SELECT * FROM promotion_table
WHERE payscale > prevps

What this does is:

  • It first creates a temporary table via the CTE
  • We can then query this temporary table by our 2nd select statement
  • In the 2nd select statement we indicate we only want to see the records where the current payscale is higher than the previous payscale (prevps). Fun fact: you can actually compare textual values in a logical way in SQL, e.g.: B > A = TRUE

The Power Query way

We have exactly the same data in our Power Query dataset, and all data types are correctly indicated:

Power Query does not offer standard functionality to retrieve the previous row. We can however still accomplish this by applying a self-join. Before applying this logic, it is important to first sort the rows correctly. We want to sort the rows ascending based on employee_number and start_date:

Table.Sort(#"Changed Type",{{"employee_number", Order.Ascending}, {"start_date", Order.Ascending}})

After sorting the rows correctly, we can proceed with adding 2 separate index columns via add column ribbon -> Index Column:

An index column is nothing more than a column that increments by a certain value. We need one index column to start counting from 0 and another starting from 1. After applying this, our 2 new columns should be visible:

Now we have added the two index columns, we can proceed with applying the self join. In the Home ribbon we click on Merge Queries. In the window that pops up we select our employee_details table:

This is the basis for our self-join. The next step is to determine the elements of our self join. For this we select the employee_number column and the two separate index columns:

So now we have joined our table on itself, but based on different elements. For each employee number, we want to retrieve the previous row. In the example above, the elements of the main query are employee 1 and index 1. The join is going to search for those elements in the second query (which is still our main table), and it’s going to search for the combination of employee 1 and index 1. Since we have selected the different index column in our joined query, it is going to find this combination in the previous row (see the second red outlined element in example above).

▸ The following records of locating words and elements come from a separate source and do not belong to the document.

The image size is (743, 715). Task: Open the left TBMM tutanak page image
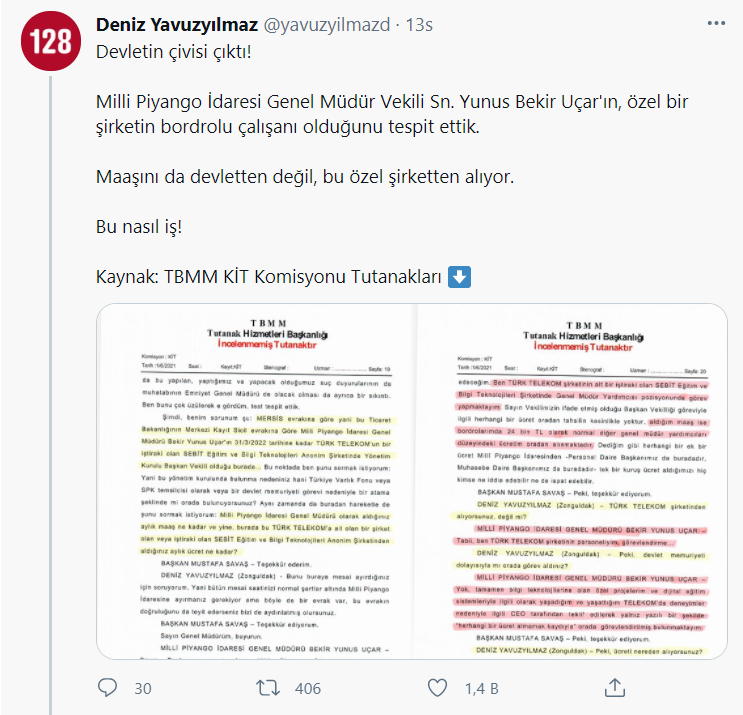point(256,481)
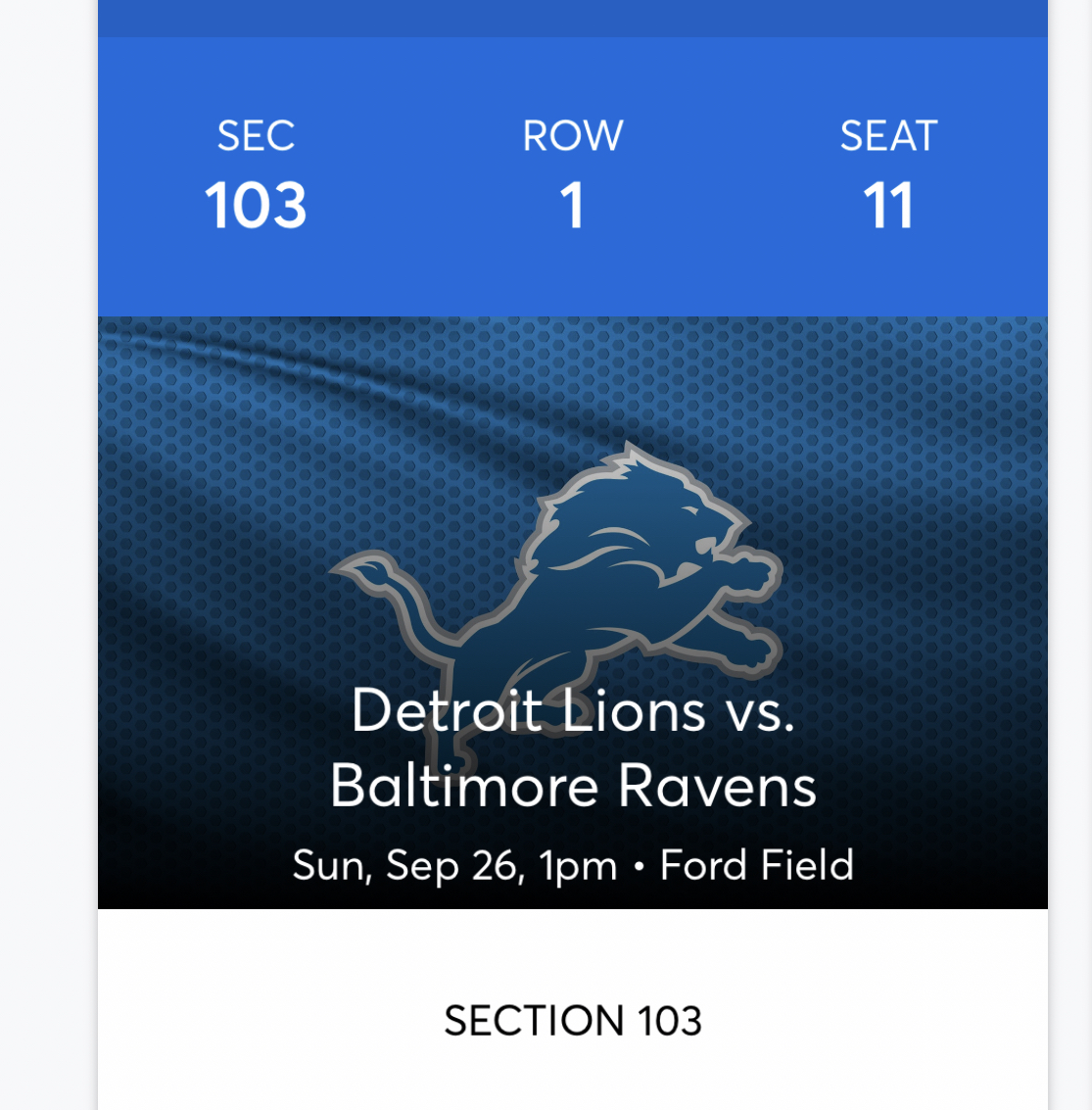The height and width of the screenshot is (1110, 1092).
Task: Tap the SEAT label
Action: [x=888, y=136]
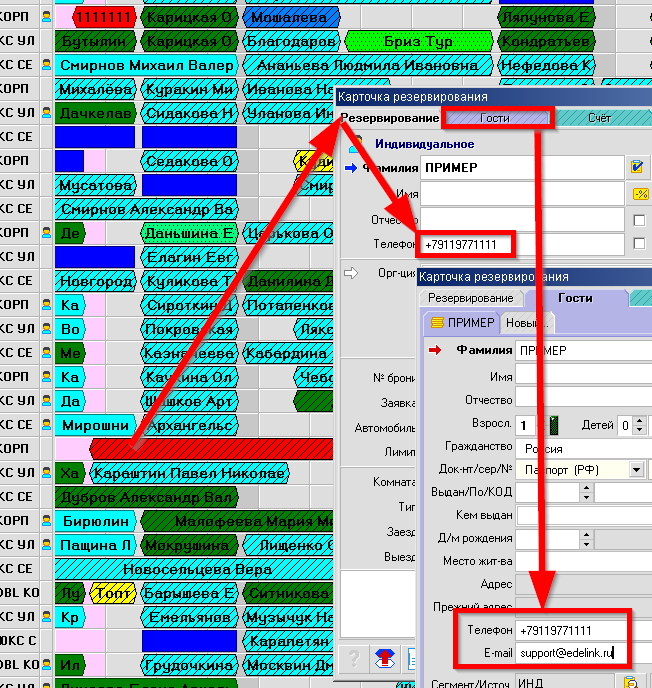
Task: Click the lookup icon beside Сегмент/Источ ИНД
Action: [x=631, y=682]
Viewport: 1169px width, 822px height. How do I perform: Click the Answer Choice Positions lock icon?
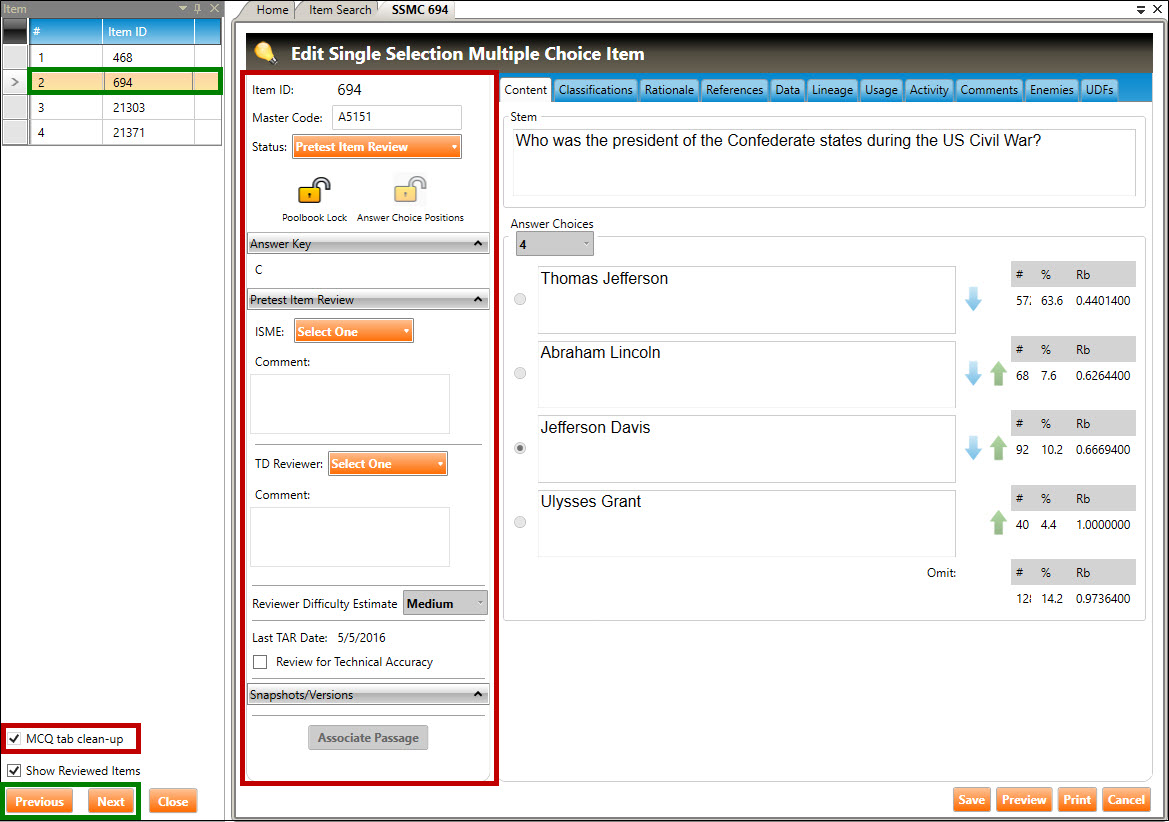point(410,190)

After applying the self-join, Power Query will create this nested table in which the tables are stored that contain the previous row values:

We can expand this nested table, and select the desired columns. We are only interested in the payscale column as we want to compare the current payscale against the previous payscale. Let’s expand this column:

Power Query will give the new column that is added, the ‘.1’ trailing text via this automatically generated code:

= Table.ExpandTableColumn(#"Merged Queries", "Added Index1", {"payscale"}, {"payscale.1"})

We can change this new column name without creating a new step by changing the created step to:

= Table.ExpandTableColumn(#"Merged Queries", "Added Index1", {"payscale"}, {"prevps"})

This results in the following dataset:

Based on this data we can determine the internal promotions by comparing the current row’s payscale against the previous row’s payscale. Let’s create the required logic in a custom column. In the Add Column ribbon, click on Custom Column. In the window that pops up, we give our new column a new name and add the following logic:

if [prevps] = null then "no promotion" else if [payscale] > [prevps] then "promotion" else "no promotion"

This will result in the following final column in which the promotion is indicated:

The fact that we can accomplish the required output using solely the UI in Power Query is a powerful thing. We do need to take into account the impact joins have on the performance of the query, which will be covered in a future blogpost.